In some parts of the world, the way women in particular behave is seen as being something that can potentially cause huge problems. You may have heard of so-called honour killings, where male members of a family actually murder female relatives – sometimes daughters or sisters – because they’ve had sex outside marriage or possibly even just been seen with a boy the family doesn’t approve of. This is believed to bring shame on the family – and the ‘honour’ of the family can then only be restored by an act of brutal violence! It’s a sick and twisted idea of honour, it really is!
One common phrase that shows how far removed from such notions of shame we generally are today is shame on you. In its literal sense, it’s a phrase used to tell people that they should be ashamed of themselves, that they should feel bad and sorry for what they’ve done, but far more often it’s used in a jokey way – often in classrooms!
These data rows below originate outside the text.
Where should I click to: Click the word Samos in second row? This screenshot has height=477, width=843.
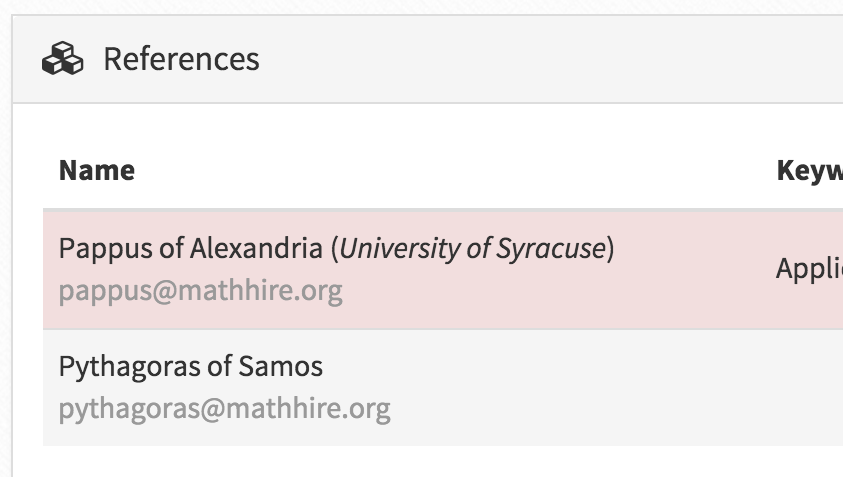(281, 367)
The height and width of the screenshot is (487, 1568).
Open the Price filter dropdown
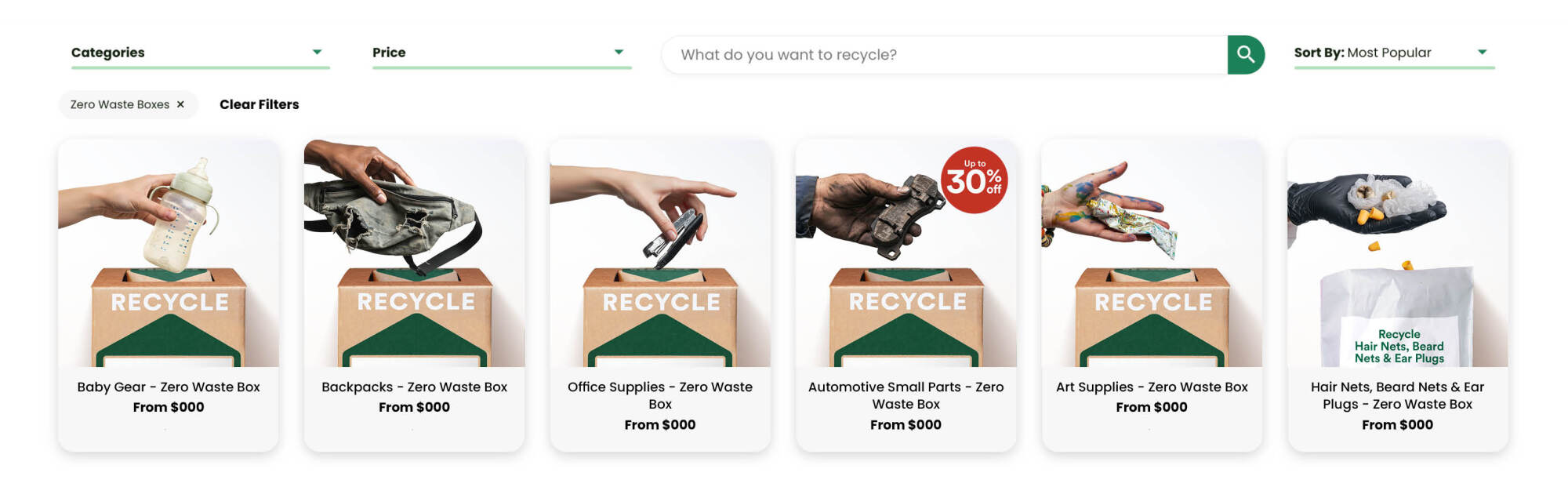point(502,53)
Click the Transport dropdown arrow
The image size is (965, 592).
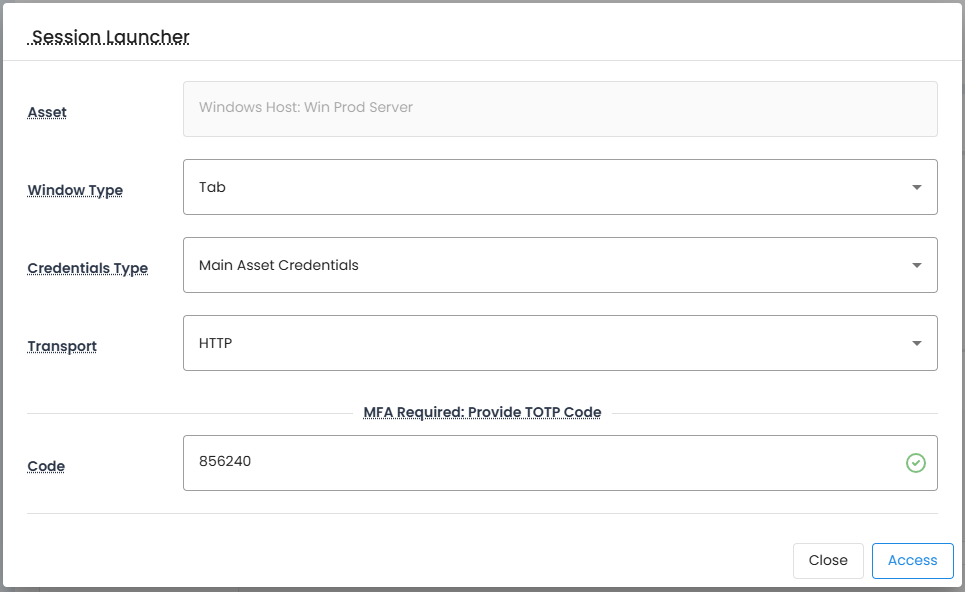click(x=916, y=343)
For instance, you ask students to get their homework out so you can check it and one student sheepishly admits that they’ve left their book at home . . . . and didn’t have time to do the homework anyway! Shame on you! you declare in mock outraged tones! Or students are discussing what they do outside of class, and someone says they never read anything in English if they can help it . . . Shame on you! How are you ever going to get any better? you enquire.
- Do you ever feel ashamed to be the nationality you are? If yes, when? Why?
- Have you ever done anything you were incredibly ashamed of afterwards?
- Is the idea of bringing shame on the family common in your country? How do you feel about it?
- Can you think of any times you could’ve said Shame on you to someone you know?